Every time I pass through that gate, my brain is running a quiet marvel of a program. The gate swings on its hinge, its outer edge slicing faster than the inner near me. Even at the slower hinge side, it carves a dynamic arc through space. Without a thought, my mind tracks its motion, forecasts its path, and tunes my steps—my forward stride, my subtle rightward drift—to match its curve. Scientists call this predictive processing, a neural gift that lets me sense where the gate will be a heartbeat from now. My cerebellum refines my gait, my parietal cortex maps my body against the gate’s sweep, and somehow, it weaves together into a fluid waltz.

That’s astonishing.


More astonishing still is that I never noticed until yesterday. It was just…a step. A tiny moment in my day.

This small awakening unveiled a deeper truth: our lives brim with uncelebrated wonders—whispers of the divine threaded through breath and motion. The way we pour coffee without spilling, thread through a bustling crowd, or toss a crumpled paper into a bin across the room—each is a fleeting symphony of perception, prediction, and movement, polished by experience we don’t recall learning. We don’t solve these riddles with conscious math but with embodied wisdom—a deep, wordless knowing that feels like second nature.

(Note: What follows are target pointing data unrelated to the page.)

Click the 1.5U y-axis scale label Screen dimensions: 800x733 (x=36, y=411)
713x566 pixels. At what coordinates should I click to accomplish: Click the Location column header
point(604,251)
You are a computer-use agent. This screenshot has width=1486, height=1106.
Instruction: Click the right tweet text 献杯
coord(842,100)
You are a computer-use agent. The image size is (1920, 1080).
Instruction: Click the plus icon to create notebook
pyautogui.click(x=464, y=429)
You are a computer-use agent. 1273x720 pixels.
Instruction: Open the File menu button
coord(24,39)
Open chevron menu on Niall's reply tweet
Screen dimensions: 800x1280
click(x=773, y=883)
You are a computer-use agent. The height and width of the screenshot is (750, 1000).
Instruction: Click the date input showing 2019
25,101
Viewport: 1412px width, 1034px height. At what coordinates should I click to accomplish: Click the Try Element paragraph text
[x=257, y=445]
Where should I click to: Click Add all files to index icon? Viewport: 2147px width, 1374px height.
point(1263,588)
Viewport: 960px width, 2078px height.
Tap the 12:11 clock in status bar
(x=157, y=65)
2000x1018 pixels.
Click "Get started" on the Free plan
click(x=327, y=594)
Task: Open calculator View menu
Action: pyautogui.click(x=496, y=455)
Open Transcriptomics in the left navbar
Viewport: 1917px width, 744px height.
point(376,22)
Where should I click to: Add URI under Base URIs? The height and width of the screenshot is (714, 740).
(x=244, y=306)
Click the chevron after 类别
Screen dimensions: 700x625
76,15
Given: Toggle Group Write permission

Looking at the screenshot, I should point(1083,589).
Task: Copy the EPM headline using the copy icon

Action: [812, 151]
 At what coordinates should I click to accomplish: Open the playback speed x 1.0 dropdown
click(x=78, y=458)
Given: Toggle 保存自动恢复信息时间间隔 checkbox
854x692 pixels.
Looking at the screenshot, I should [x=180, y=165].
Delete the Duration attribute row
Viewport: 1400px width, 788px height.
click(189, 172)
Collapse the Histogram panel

We save our awe for the grand—symphonies, medical breakthroughs, rocket launches (no, not that rocket launch). But brilliance pulses just as brightly in the mundane: in the way my steps align with a swinging gate, in the silent harmony of body, mind, and world. This is the breath of God animating muscle and motion, presence made manifest in the mundane. This is incarnation—not just in flesh, but in function, in the quiet genius of being human. And we pass it by as if it’s nothing.

When we pause to see—truly see—the veil parts, the ordinary transfigures. A gate becomes a stage. A step becomes a prayer. A walk becomes a hymn of coordination and grace. And in that fleeting clarity, we glimpse the divine woven into the fabric of our daily lives.

And tomorrow, I’ll walk through again—without thinking, without counting—and I’ll know, now, that I’m dancing with the divine.